### PROVIDED PASSAGE
Latrina Wiggins and Chimel Howard are not parties to this appeal.

¶ 10 ANALYSIS

¶ 11 Section 2-619.1 permits a party to combine a section 2-615 (735 ILCS 5/2-615 (West 2010)) motion to dismiss based on a plaintiff's substantially insufficient pleadings with a section 2-619 (735 ILCS 5/2-619 (West 2010)) motion to dismiss based on certain defects or defenses. A motion to dismiss under section 2-615 attacks only the legal sufficiency of a complaint and does not raise affirmative factual defenses, but alleges only defects appearing on the face of the complaint. Illinois Graphics Co. v. Nickum, 159 Ill. 2d 469, 484 (1994). In comparison, a section 2-619 motion to dismiss allows for an involuntary dismissal of a claim based on certain defects or defenses. The basis of the 2-619 motion must go to an entire claim or demand. Id. Section 2-619(a) additionally provides that if the grounds for the motion do not appear on the face of the pleading attacked, the motion must be supported by affidavit. Id. Normally, the motion is required to be made within the time for pleading. Id. In practice, however, our courts have not limited section 2-619 motions, and such motions are normally allowed even though a defect on the face of the pleadings might be the only ground for dismissal. Id. "It is proper for a court[,] when ruling on a motion to dismiss under either section 2-615 or section 2-619[,]to accept all well-pleaded facts in the complaint as true and to draw all reasonable inferences from those facts in favor of the nonmoving party." Edelman, Combs and Latturner v. Hinshaw and Culbertson, 338 Ill. App. 3d 156, 164 (2003), (citing Lykowski v. Bergman, 299 Ill. App. 3d 157, 162 (1998)). "Our review is de novo for motions to dismiss brought under both sections 2-615 and 2-619." Edelman, 338 Ill. App. 3d at 164. ¶ 12 Plaintiffs first claim that the trial court erred when it granted defendants' motions to dismiss their claims under §5-12-160 of the RLTO that specifically prohibits the eviction of a tenant without the authority of law and allows for civil damages against those acting on the landlord's behalf. Defendants disagree and argue that plaintiffs do not have a claim for a violation of RLTO because the ordinance does not provide plaintiffs a civil action against the city or its police officers because defendants were not plaintiffs' landlord or their landlord's agent. ¶ 13 Section 5-12-160 of the RLTO states:

"§ 5-12-160 Prohibition on interruption of tenant occupancy by landlord.

### TASK DESCRIPTION
Which court cases does the passage on motions to dismiss cite by name?

Item coordinate data
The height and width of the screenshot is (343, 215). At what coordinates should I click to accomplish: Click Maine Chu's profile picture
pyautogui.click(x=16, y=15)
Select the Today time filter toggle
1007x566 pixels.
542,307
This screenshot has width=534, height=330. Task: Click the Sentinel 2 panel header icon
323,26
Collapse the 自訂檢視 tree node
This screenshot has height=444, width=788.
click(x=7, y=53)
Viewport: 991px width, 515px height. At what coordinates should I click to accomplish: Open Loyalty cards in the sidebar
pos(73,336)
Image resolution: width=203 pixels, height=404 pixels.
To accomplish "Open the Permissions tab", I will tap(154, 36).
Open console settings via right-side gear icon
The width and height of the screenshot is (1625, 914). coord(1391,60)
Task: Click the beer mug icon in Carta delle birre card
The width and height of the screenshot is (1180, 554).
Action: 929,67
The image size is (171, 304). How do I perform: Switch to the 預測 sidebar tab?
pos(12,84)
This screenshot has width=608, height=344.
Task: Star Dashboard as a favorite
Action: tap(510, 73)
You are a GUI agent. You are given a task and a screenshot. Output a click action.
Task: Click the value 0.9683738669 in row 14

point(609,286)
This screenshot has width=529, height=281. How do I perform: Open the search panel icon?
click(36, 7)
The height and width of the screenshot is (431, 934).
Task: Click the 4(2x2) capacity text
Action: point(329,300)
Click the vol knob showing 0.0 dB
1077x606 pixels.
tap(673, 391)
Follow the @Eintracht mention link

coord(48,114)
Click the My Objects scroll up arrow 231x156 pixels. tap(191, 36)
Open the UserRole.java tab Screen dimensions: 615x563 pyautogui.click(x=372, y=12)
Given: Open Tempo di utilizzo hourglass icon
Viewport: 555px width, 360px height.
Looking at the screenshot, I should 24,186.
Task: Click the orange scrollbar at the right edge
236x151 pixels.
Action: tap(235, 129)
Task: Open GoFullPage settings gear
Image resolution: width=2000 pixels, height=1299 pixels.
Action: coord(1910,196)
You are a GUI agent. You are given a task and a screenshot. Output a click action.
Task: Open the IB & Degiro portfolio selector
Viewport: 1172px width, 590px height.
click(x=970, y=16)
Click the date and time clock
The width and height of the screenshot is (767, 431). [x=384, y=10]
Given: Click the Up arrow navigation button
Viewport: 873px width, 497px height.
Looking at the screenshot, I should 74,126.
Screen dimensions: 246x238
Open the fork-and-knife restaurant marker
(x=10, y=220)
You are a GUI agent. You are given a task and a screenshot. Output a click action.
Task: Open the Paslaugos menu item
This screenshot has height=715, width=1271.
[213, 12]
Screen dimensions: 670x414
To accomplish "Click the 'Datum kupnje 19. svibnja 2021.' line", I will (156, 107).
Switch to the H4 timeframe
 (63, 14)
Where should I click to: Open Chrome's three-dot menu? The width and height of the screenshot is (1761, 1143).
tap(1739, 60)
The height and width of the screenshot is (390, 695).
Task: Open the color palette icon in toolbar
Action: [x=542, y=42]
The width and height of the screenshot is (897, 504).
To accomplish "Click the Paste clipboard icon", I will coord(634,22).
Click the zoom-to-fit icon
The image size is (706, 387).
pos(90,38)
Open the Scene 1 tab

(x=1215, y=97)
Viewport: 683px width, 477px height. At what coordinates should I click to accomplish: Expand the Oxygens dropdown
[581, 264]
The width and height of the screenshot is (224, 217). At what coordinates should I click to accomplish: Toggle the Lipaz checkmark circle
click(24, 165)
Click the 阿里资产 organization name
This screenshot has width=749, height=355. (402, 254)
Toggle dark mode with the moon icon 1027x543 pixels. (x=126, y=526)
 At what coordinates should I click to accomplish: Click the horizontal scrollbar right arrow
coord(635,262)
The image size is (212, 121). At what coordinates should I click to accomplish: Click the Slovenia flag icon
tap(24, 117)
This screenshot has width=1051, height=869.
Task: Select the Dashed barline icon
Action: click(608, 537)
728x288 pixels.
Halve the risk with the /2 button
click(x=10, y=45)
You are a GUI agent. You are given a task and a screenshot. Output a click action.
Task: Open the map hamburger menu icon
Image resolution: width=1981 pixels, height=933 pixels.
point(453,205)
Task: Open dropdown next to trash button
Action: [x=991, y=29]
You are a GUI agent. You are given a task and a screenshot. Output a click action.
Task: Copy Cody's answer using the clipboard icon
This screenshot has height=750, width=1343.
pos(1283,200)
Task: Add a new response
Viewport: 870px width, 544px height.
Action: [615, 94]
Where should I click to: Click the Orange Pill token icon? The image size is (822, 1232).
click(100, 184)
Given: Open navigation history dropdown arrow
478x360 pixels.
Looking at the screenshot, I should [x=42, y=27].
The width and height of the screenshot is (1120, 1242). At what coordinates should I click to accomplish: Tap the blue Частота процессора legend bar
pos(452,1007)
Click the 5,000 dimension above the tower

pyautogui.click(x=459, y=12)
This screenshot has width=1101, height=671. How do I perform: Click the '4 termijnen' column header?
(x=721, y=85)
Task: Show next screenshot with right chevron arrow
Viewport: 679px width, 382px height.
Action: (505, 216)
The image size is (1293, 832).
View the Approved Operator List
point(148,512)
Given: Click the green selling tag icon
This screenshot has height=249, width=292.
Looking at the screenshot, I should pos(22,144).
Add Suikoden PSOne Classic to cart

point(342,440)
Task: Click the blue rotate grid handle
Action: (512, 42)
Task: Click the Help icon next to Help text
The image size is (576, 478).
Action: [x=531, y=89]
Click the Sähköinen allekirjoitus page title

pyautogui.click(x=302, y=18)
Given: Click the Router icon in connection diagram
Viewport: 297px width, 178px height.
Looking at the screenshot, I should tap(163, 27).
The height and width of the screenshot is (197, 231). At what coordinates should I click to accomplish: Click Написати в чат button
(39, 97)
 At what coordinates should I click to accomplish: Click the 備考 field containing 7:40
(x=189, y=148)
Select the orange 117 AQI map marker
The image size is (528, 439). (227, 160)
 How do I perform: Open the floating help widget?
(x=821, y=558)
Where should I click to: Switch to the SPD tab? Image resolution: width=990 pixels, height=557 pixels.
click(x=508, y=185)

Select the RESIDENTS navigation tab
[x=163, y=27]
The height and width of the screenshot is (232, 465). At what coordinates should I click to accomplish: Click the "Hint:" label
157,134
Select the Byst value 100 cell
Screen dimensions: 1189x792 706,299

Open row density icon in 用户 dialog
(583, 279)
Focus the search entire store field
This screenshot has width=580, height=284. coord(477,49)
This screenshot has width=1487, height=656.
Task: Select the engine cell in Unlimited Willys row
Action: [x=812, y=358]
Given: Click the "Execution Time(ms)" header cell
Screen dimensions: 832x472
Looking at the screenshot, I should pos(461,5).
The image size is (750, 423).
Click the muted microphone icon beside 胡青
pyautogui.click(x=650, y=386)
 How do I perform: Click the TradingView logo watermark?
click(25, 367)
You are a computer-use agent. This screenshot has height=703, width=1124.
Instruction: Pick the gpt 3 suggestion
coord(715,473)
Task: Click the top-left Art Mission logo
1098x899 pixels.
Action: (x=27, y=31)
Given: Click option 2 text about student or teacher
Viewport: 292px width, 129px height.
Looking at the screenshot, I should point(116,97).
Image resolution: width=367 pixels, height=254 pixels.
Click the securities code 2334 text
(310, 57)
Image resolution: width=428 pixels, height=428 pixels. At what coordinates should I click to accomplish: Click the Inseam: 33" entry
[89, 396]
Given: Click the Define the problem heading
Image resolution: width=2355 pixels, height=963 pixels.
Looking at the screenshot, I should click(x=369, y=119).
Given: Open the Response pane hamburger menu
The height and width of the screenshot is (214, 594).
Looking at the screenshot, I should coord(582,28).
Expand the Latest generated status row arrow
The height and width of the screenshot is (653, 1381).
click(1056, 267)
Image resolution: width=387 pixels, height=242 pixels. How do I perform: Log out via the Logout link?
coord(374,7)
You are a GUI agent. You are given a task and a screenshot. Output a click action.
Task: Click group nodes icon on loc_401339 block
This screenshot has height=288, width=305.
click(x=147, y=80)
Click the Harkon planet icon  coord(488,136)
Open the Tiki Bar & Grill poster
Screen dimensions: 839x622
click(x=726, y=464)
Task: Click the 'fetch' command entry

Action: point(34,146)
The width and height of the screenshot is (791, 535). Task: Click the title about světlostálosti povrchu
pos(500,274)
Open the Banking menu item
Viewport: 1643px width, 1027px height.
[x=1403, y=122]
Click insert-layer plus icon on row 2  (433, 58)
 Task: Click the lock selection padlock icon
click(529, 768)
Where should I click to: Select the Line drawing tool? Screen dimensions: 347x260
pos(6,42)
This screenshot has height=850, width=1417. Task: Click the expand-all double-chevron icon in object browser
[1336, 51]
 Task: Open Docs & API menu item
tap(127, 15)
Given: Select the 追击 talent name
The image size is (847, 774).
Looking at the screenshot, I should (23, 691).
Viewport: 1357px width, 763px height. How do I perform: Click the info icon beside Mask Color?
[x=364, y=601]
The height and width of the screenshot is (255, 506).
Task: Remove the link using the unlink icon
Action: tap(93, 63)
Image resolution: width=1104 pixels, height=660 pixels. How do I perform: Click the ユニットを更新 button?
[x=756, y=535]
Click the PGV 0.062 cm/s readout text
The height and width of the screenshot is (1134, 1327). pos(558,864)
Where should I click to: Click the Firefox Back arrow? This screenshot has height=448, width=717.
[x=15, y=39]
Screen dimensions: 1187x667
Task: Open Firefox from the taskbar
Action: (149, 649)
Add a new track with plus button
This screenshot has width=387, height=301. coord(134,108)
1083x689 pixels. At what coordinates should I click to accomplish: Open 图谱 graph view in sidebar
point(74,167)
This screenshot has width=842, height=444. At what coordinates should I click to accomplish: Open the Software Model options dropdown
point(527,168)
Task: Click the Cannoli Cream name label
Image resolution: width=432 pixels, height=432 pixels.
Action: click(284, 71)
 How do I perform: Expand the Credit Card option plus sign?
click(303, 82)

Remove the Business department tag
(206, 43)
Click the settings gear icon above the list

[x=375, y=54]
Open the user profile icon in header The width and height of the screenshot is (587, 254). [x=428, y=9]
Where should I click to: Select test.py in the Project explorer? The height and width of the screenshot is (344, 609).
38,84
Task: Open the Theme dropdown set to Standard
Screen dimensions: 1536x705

### EXERCISE RESULT
- Illinois Graphics Co. v. Nickum
- Edelman, Combs and Latturner v. Hinshaw and Culbertson
- Lykowski v. Bergman